There do exist proofs of the associativity of the elliptic curve group law based on the geometric definition (together with some results in projective geometry), but they are definitely non trivial. Cassels' little book on elliptic curves contains such a proof (and it's a nice introduction to the theory of elliptic curves in general, so I would definitely recommend it).
The most elementary way of proving associativity is of course to just write down the coefficients for $(P+Q)+R$ and $P+(Q+R)$ and observe that they are the same, but I certainly agree that this doesn't explain anything.

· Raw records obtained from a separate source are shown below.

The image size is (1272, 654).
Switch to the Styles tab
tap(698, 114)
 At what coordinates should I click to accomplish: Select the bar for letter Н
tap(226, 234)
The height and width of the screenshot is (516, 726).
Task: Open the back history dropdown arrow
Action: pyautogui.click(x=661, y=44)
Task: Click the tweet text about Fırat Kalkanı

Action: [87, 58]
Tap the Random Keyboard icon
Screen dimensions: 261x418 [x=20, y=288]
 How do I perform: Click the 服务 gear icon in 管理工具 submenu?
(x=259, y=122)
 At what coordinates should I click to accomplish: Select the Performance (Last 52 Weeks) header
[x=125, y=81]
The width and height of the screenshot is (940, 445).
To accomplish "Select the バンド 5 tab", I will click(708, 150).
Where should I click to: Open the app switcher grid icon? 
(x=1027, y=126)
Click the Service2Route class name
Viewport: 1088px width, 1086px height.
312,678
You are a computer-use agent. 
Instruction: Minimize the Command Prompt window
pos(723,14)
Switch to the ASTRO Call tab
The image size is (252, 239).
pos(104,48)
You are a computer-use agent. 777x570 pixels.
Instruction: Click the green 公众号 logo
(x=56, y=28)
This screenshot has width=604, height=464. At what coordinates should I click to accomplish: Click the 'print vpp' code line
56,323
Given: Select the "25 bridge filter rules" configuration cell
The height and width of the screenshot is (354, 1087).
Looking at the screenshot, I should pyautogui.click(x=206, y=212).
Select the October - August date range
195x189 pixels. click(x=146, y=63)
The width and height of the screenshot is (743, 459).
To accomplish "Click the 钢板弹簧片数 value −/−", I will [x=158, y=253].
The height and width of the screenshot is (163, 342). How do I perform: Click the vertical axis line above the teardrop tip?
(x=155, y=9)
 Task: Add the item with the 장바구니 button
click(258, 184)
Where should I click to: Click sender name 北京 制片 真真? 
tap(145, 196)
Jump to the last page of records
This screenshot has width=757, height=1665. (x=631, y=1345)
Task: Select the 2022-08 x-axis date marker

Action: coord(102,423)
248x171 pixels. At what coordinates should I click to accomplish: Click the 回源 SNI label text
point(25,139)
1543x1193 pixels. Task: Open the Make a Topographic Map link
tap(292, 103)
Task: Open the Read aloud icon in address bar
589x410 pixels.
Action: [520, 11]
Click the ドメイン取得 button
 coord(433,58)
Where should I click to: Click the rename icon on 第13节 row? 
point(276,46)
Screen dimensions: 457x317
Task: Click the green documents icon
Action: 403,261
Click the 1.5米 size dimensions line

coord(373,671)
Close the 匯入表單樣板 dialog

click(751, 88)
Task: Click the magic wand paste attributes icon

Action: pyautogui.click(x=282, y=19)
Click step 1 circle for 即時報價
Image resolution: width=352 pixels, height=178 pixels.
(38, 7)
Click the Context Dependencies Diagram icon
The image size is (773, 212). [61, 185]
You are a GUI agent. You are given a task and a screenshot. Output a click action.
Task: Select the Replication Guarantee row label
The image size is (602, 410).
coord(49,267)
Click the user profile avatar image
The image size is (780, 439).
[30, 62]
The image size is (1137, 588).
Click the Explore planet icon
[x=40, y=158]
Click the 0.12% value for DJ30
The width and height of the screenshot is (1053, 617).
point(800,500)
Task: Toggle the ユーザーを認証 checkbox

There are more highbrow approaches that explain the reason why the addition law looks like that, but they require more math. The underlying argument goes like this: there is an additive group associated to any algebraic curve called the group of degree-zero divisors, and it is actually a group “variety” in the sense that it can be represented by a geometric object (called the Jacobian variety) with the group operations given by geometric maps. Moreover, the dimension of that geometric object turns one to be the genus, a number which is $1$ exactly for elliptic curves, or more properly, for things that become elliptic curves once you fix a distinguished point. And once you fix that distinguished point, there is a simple way to map any point on the curve to a degree-zero divisor. This gives you a map between the original curve and the Jacobian, which turns out to be an isomorphism, and so the group law on the original elliptic curve comes from the natural group law on the Jacobian, for which all the group properties hold trivially. Due to how divisors behave, it is also easy to see that three points sum to zero if and only if they are on a line, so you recover the traditional geometric description.
Making the above entirely rigorous requires a good amount of algebraic geometry machinery, but it is in some sense the correct way to see where associativity comes from. (Historically, things came about differently, via analytic methods that extended the addition laws from trigonometric functions to so-called elliptic functions, but that historical way doesn't map very well to the finite field setting that we use in cryptography).